Around 150 lawyers have called on Parliament to change the present divorce laws to allow for no-fault divorces.
Currently all divorces must be based on an irretrievable breakdown of the marriage but that has to be evidenced by one of five facts. These are:
- Unreasonable behaviour
- Two years' separation with consent
- Five years' separation without consent
Of these reasons three out of the five require a considerable amount of time to pass before a divorce can take place – at least two years in the case of desertion and separation with consent and five where consent is not given.
In the case of adultery there must be clear evidence that an adulterous act has taken place, which leaves many to turn to unreasonable behaviour to speed up their divorce.
This term under English law insists that the marriage has broken down irretrievably and that one of the parties has behaved in such an unreasonable manner that the other finds it intolerable to live with him or her.
What is deemed unreasonable can be widely interpreted and the courts often rely upon the reality of the situation to make a decision. Where it is clear one party to a marriage feels strongly about their spouse’s behaviour so as to issue a divorce petition, the marriage has irretrievably broken down so far as that person is concerned and it would be futile for the courts to decide that the behaviour is not unreasonable, and therefore this usually satisfies the courts.
However, the issue with a divorce based on unreasonable behaviour is that this often has to apportion fault to one or both parties, when sometimes this is completely irrelevant to the breakdown of the marriage.
This is why members of the profession have long argued for the adoption of a no-fault divorce system. In fact, leading family law organisation Resolution has more than 6,000 members, of whom more than 90 per cent agree that no fault divorce should be available to separating couples.
Resolution believes that the current system “often creates conflict and makes reaching a mutually acceptable agreement much more difficult” and it is particularly concerned about “the impact conflict and confrontation between separating parents has on their children.”

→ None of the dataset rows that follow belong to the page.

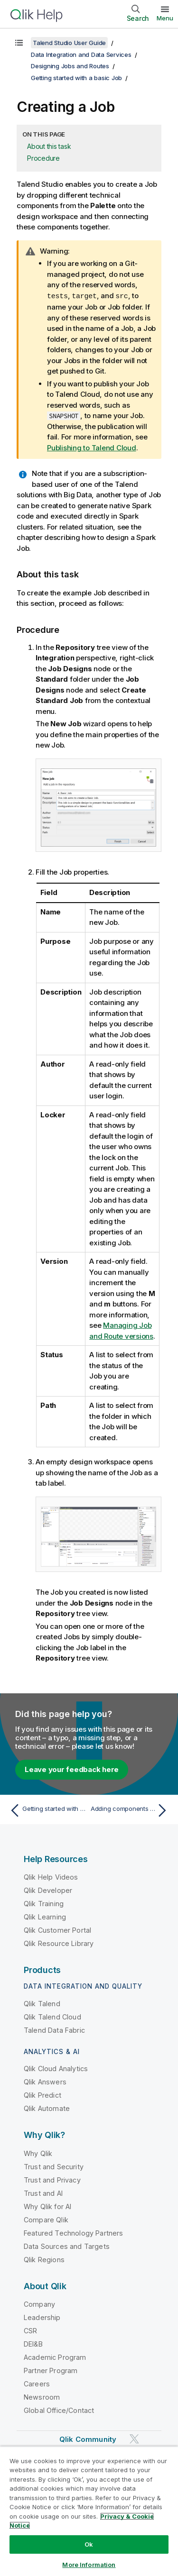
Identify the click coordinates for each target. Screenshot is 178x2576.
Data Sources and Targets (67, 2246)
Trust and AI (43, 2193)
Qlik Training (44, 1903)
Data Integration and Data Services (81, 54)
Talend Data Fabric (54, 2030)
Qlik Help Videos (51, 1877)
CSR (30, 2330)
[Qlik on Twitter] (134, 2438)
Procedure (43, 158)
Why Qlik (38, 2153)
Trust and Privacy (52, 2179)
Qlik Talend (42, 2003)
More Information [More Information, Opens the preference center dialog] (88, 2564)
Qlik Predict (42, 2095)
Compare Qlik (46, 2219)
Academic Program (55, 2357)
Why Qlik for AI (47, 2206)
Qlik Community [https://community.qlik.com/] (87, 2438)
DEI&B (33, 2343)
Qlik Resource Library (59, 1943)
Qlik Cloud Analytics (56, 2068)
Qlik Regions (44, 2259)
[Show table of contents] (19, 43)
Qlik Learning (45, 1916)
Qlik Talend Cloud (52, 2016)
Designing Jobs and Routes (70, 66)
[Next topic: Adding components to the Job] (131, 1810)
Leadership (42, 2317)
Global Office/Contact (59, 2410)
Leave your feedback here (72, 1768)
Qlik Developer (48, 1890)
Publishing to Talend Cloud (91, 447)
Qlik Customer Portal (57, 1930)
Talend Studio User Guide (69, 42)
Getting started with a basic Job (76, 78)
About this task (49, 146)
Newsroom (42, 2397)
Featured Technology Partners (73, 2233)
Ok (88, 2544)
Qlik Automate (47, 2108)
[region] (89, 2511)
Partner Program (50, 2370)
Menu (165, 18)
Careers (37, 2383)
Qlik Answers (45, 2081)
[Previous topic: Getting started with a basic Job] (47, 1810)
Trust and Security (54, 2166)
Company (39, 2304)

Speaking after the event at Parliament, Nigel Shepherd, National Chair of Resolution, said: “It is clear that current divorce law is not fit for today’s modern society. Divorce is already difficult enough; we don’t need it being made harder by the law pushing couples into conflicts and arguments.
“The results from this survey are overwhelming. These are family lawyers on the frontline, working with separating couples every day and they quite clearly believe that allowing for no fault divorce would be a positive option. For so many to descend on Parliament to lobby MPs and Peers shows that it is time for politicians to act, and bring an end to the blame game.”
There is also a historic precedent to the calls; more than twenty years ago, a form of no-fault divorce was included as part of the Family Law Act 1996.
However, lobbying from parties opposed to the principle of no fault divorce resulted in certain sections of that Act never being enforced and some parts repealed. Many of those who lobbied against the sections felt they would make divorce too easy, destroying the sanctity of marriage.
Again in 2015, MP Richard Bacon introduced a no-fault divorce bill under the ten minute rule. He proposed that couples should have the option to declare jointly that their marriage had broken down without relying on fault-based facts, however once again the movement gained little traction and did not make it past the initial debate stages in Parliament.
It is not yet clear whether or not Parliament will move forwards with plans to introduce no-fault divorce following calls from the profession to change the system.